Successful development of the offshore fields would require the building of an entire new industry, as it did in Mozambique on Africa’s east cost, where Total has led a fraught attempt to develop a giant offshore gasfield since 2010. The French energy major suspended operations in 2021 after attacks by Islamist insurgents.
Given the time it may take to develop the Namibian fields — Shell has said it would not expect any oil from the country until after 2030 — there is a chance that oil demand could already be declining when the projects start to produce.
“There is a big risk of encouraging the initiation of an industry that, at least long term, is in secular decline,” said Michael Coffin, a former BP geologist who is now the head of oil, gas and mining at the think-tank Carbon Tracker. “That doesn’t seem like a great bet for the economic development of any country.”
The oil companies argue that demand will remain significant even as it declines, with potential developments such as Namibia offering opportunities to use advanced technology to produce oil with lower operational emissions.

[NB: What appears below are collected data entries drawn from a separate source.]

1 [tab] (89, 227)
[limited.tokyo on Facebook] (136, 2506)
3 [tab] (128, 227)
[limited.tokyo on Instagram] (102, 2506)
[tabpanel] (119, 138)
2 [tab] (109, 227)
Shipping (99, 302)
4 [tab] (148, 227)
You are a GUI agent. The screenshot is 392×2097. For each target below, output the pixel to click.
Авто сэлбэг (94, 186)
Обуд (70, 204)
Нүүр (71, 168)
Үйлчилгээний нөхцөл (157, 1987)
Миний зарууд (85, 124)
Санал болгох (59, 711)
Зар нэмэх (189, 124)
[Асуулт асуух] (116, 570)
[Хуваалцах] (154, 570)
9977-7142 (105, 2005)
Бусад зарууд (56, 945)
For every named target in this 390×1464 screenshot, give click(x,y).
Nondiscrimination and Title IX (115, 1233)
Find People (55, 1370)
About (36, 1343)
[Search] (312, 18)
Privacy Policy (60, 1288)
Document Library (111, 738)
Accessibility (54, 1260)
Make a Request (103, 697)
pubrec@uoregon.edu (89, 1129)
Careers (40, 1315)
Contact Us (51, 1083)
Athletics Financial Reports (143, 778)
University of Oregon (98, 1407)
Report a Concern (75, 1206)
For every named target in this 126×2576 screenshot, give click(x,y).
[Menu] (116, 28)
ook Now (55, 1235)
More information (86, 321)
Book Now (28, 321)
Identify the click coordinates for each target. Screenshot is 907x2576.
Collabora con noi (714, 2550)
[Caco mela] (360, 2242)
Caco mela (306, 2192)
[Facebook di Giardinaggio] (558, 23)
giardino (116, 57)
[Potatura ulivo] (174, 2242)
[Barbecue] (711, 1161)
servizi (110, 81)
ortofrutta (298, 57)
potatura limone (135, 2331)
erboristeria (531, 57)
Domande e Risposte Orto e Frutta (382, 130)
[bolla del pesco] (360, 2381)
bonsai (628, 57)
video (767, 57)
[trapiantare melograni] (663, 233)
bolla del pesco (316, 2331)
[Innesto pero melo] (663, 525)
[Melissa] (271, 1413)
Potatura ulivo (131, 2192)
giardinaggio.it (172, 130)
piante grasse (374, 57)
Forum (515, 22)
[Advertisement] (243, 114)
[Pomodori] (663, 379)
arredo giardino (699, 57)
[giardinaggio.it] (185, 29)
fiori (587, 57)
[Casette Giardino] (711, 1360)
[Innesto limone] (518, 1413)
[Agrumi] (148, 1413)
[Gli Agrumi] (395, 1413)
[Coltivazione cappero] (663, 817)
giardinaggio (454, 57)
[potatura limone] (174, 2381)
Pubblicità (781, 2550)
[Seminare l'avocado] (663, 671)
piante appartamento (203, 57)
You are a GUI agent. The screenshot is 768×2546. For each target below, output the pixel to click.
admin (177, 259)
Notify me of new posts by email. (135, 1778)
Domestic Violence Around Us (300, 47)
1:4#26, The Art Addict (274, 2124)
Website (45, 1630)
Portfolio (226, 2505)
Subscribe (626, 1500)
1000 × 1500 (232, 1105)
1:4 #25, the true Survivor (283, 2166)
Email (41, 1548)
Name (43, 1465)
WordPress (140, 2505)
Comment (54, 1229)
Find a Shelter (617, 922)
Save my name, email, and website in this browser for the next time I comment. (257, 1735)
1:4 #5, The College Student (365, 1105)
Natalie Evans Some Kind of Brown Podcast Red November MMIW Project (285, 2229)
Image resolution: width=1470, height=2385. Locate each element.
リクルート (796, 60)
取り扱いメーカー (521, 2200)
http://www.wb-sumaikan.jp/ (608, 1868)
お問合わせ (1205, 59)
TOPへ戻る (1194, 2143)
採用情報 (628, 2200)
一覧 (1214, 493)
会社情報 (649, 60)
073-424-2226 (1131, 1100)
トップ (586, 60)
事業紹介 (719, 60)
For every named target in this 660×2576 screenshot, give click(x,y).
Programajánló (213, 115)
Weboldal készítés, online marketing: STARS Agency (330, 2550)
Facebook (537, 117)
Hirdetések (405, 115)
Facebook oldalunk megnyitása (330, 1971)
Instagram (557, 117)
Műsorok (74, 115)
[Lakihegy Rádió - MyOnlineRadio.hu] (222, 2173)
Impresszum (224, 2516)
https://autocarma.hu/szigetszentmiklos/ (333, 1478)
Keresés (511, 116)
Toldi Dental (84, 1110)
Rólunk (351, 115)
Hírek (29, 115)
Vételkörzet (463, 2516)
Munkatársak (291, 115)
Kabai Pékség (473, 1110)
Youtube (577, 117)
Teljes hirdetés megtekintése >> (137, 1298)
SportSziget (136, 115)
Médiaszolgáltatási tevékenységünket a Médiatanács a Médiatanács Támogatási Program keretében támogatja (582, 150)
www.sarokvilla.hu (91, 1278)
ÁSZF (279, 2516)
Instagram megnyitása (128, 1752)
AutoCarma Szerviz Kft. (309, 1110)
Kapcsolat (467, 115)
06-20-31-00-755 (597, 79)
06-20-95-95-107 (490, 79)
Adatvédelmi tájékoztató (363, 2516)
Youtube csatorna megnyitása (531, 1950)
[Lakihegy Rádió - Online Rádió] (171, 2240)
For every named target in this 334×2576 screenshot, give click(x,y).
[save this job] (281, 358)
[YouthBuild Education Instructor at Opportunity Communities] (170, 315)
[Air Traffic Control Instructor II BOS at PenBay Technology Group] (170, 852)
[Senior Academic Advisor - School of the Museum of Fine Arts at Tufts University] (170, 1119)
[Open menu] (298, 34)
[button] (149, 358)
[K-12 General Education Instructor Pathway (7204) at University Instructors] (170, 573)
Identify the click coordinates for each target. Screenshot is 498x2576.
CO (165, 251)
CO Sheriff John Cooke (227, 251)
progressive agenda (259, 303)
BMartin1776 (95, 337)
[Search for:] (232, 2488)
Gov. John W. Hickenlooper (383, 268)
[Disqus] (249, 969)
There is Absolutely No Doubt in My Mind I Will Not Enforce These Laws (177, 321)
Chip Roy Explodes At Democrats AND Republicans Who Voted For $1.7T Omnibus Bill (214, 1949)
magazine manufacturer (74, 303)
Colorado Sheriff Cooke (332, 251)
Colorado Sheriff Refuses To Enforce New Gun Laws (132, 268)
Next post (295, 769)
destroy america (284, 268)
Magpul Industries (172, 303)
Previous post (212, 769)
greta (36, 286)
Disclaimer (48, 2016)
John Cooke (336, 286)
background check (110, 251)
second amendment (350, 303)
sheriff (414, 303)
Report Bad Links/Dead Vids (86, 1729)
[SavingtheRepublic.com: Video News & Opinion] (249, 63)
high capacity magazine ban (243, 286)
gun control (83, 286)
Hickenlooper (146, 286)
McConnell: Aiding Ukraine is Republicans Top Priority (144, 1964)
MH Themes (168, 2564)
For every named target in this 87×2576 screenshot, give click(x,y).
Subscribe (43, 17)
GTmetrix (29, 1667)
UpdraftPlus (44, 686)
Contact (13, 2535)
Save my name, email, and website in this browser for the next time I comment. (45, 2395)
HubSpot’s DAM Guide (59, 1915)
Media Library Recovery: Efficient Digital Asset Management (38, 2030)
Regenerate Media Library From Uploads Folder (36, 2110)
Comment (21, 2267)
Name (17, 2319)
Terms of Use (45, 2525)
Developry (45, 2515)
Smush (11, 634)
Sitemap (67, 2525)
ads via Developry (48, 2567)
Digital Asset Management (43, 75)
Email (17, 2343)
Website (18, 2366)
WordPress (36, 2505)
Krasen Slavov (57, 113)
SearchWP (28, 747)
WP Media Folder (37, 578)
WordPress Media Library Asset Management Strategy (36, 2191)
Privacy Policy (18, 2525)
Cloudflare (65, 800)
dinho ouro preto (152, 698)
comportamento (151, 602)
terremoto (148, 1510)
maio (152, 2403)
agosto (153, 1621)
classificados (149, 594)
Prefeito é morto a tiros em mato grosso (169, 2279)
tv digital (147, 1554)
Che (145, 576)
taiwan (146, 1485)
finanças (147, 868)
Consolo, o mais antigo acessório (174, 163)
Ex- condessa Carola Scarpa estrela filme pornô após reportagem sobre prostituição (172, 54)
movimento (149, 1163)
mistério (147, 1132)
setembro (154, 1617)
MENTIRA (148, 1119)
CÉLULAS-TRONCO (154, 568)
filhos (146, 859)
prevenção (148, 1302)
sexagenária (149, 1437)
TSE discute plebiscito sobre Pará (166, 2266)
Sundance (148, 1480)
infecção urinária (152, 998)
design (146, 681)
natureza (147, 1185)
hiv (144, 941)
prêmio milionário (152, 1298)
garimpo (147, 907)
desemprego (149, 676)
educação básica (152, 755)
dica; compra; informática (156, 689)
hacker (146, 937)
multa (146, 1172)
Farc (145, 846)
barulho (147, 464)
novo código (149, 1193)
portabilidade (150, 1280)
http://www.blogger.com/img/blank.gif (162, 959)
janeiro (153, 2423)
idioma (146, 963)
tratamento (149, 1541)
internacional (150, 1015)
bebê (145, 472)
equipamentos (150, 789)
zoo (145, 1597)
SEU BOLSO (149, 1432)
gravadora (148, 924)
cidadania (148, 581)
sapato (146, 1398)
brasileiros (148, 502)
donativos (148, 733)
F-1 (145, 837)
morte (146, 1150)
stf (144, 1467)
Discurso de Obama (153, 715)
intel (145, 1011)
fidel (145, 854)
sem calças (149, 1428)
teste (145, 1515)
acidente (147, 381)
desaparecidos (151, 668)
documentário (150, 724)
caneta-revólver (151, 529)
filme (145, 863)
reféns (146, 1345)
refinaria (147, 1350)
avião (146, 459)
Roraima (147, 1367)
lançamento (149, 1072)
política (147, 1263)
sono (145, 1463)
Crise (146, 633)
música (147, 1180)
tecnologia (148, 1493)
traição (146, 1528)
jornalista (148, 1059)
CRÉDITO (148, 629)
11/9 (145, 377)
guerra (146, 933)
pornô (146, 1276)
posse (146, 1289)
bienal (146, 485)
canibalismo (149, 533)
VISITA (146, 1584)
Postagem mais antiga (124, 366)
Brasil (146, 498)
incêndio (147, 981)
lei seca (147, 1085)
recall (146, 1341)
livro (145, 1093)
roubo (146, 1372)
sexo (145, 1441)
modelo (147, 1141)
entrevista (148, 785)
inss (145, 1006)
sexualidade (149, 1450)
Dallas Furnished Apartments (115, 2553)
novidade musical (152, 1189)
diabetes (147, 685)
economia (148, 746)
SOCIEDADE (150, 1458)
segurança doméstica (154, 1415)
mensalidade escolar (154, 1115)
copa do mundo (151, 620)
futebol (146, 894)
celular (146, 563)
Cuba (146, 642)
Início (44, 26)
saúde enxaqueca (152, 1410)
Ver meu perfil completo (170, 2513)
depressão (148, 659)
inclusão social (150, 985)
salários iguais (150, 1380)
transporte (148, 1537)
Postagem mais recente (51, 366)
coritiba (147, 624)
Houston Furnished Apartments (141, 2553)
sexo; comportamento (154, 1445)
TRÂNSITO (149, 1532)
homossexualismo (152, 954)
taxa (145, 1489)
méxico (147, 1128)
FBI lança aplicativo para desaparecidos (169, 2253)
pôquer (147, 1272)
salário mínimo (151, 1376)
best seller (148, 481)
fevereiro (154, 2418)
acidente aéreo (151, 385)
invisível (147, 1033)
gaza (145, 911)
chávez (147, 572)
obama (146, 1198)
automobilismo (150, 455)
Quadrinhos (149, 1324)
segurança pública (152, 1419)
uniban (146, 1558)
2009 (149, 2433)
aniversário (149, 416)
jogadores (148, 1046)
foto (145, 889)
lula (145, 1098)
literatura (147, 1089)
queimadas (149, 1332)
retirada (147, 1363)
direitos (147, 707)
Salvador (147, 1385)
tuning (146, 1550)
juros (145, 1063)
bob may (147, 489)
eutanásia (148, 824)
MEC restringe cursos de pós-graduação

“Whatever scenario you look at, it’s very clear that, even in 2050, oil and gas will remain a key part of our energy mix,” said Impact’s Ahmed.
However, operational emissions only make up 15 per cent of the carbon emissions associated with a barrel of oil; the rest is produced when it is burnt.
“The elephant in the room is that projects like Namibia might have lower emissions intensity, but you’re still adding a lot of barrels that will get combusted and increase atmospheric CO₂,” said Coffin. “If they’re sanctioned to go ahead, it’s unlikely that some existing production somewhere else would shut earlier.”